For companies approaching or surpassing the 50-employee mark, HR quickly becomes more complex. You’re now facing requirements like the Affordable Care Act (ACA), the Family and Medical Leave Act (FMLA), and more detailed compliance reporting.

If you don’t have an in-house HR leader, you’re probably contemplating your next step. (Check out our article comparing internal, outsourced, and fractional HR options.)

Two options are a Professional Employer Organization (PEO) and Fractional HR services. In this guide, we’ll compare both approaches in common situations that your growing organization is likely facing.

Defining PEOs and Fractional HR

  • Professional Employer Organization (PEO): A co-employment model where the PEO becomes the employer of record for tax and benefits purposes. They typically manage payroll, tax filings, benefits, and compliance administration.
  • Fractional HR: Contracted HR professionals who act as your HR team or leader. They help build policies, systems, and strategies while you remain the employer of record.

Here’s the major difference: a PEO focuses on taking over HR administration through co-employment, while Fractional HR provides leadership and guidance to help you build and manage a sustainable HR function within your own organization.

Comparing PEOs and Fractional HR with Common HR Situations

Establishing or Formalizing an HR Function

How do you know you’re ready to establish an HR function? Some common signals include:

  • Inconsistent (or non-existent) policies or practices
  • Frequent employee relations issues are taking up too much leadership time
  • Compliance is getting too complicated to manage internally
  • High turnover or disengaged employees
  • Onboarding employees is inconsistent (or not happening at all)
  • You’re hiring rapidly and need to handle the administrative burden of recruiting, hiring, onboarding, benefits, compensation, etc.
  • You’re considering a permanent HR hire, but you’re not sure what it should look like (and you need to get it right)

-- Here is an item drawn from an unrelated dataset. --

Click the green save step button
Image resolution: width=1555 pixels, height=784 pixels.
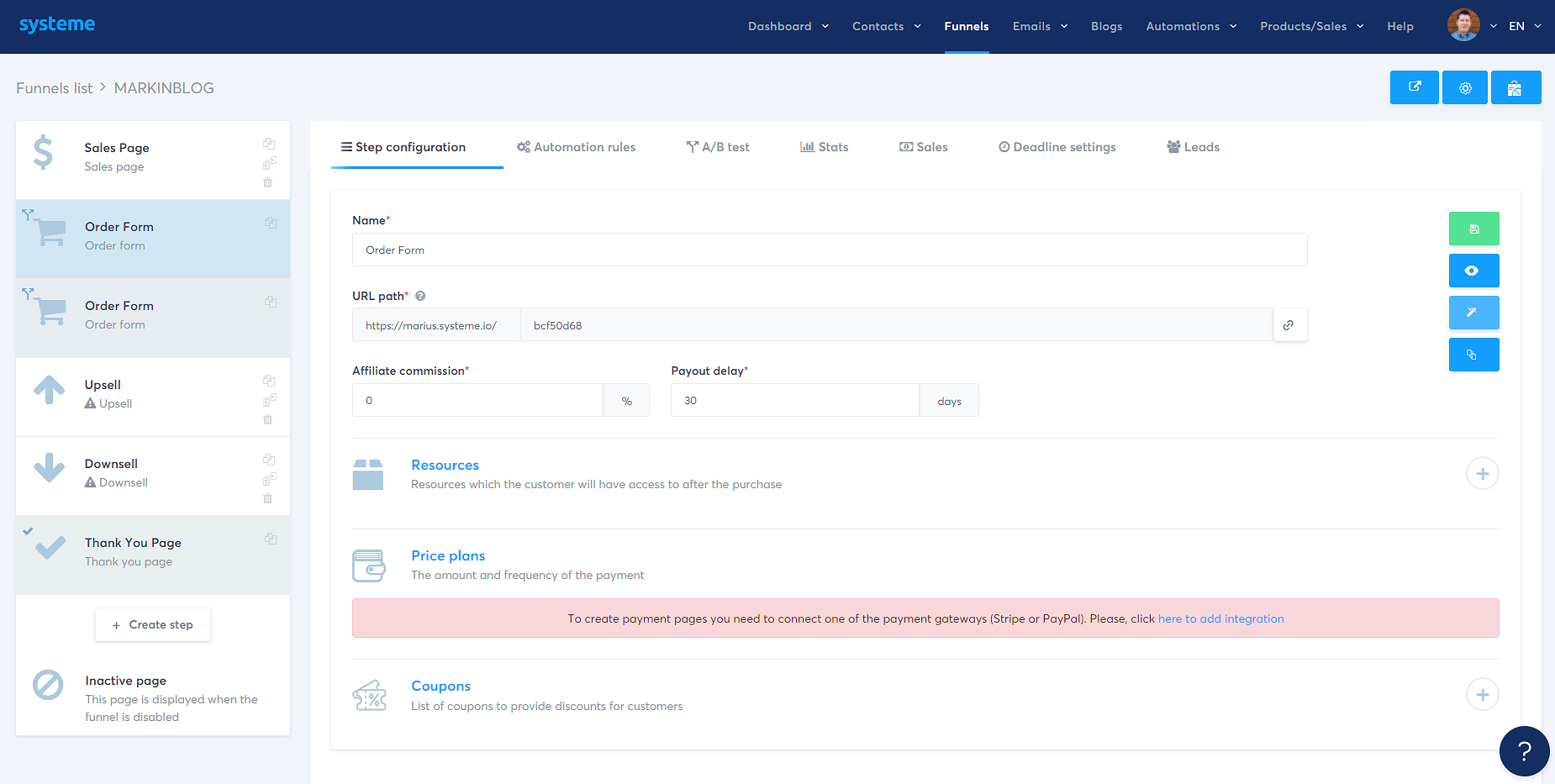click(1473, 229)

Fractional HR can serve as a partner to help you build an HR function that can keep up with your growth. This can include:

  • Project-based foundation building: Helping you identify what’s missing and putting the basics in place, like onboarding, policies, and performance reviews.
  • Day-to-day integration: Acting as part of your team, handling employee relations, compliance, engagement initiatives, and policy updates.
  • Future-proofing: Getting things ready so your first HR hire can step in without starting from scratch.

This approach helps you solve today’s issues while putting policies and systems in place that won’t break as you scale.

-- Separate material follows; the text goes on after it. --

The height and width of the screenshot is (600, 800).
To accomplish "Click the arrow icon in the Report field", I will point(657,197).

A PEO operates differently, potentially reducing your need to build HR internally. The focus tends to be on HR administration and compliance, and a PEO may not provide strategic HR guidance.

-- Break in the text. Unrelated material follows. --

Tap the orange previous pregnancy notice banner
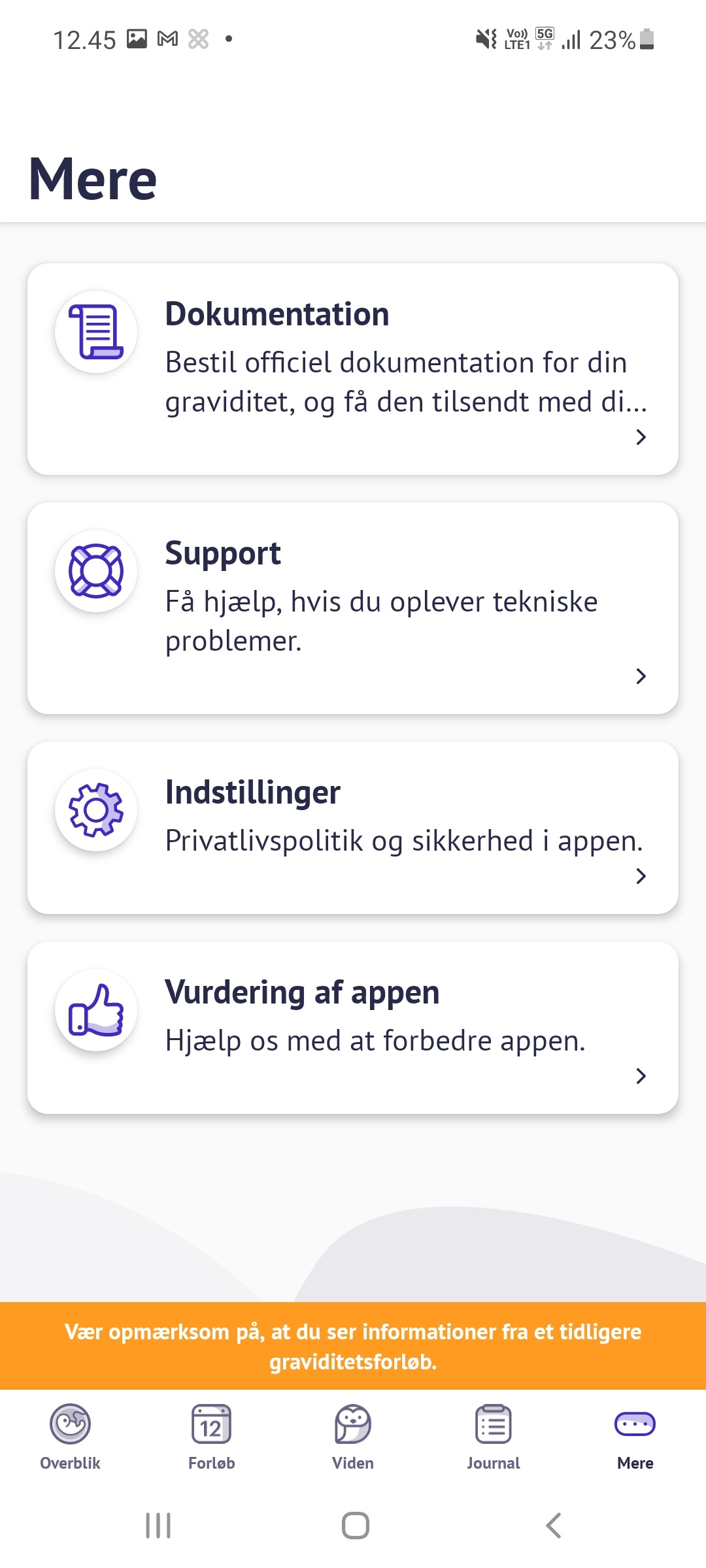Screen dimensions: 706x1568 353,1346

Better fit: Fractional HR if you want to establish HR infrastructure and leadership capacity; PEO if you primarily need administrative processes covered.

HR Administration

Common HR administration tasks and requirements that organizations of this size often need support with include:

  • Employee handbooks
  • Policy updates
  • Required postings
  • Onboarding documentation
  • Training compliance
  • Recordkeeping

Fractional HR can create customized policies, practices, and systems that fit the way your company actually operates. With a fractional HR consultant, you’re getting an experienced HR professional who has hands-on experience administering HR policies and practices.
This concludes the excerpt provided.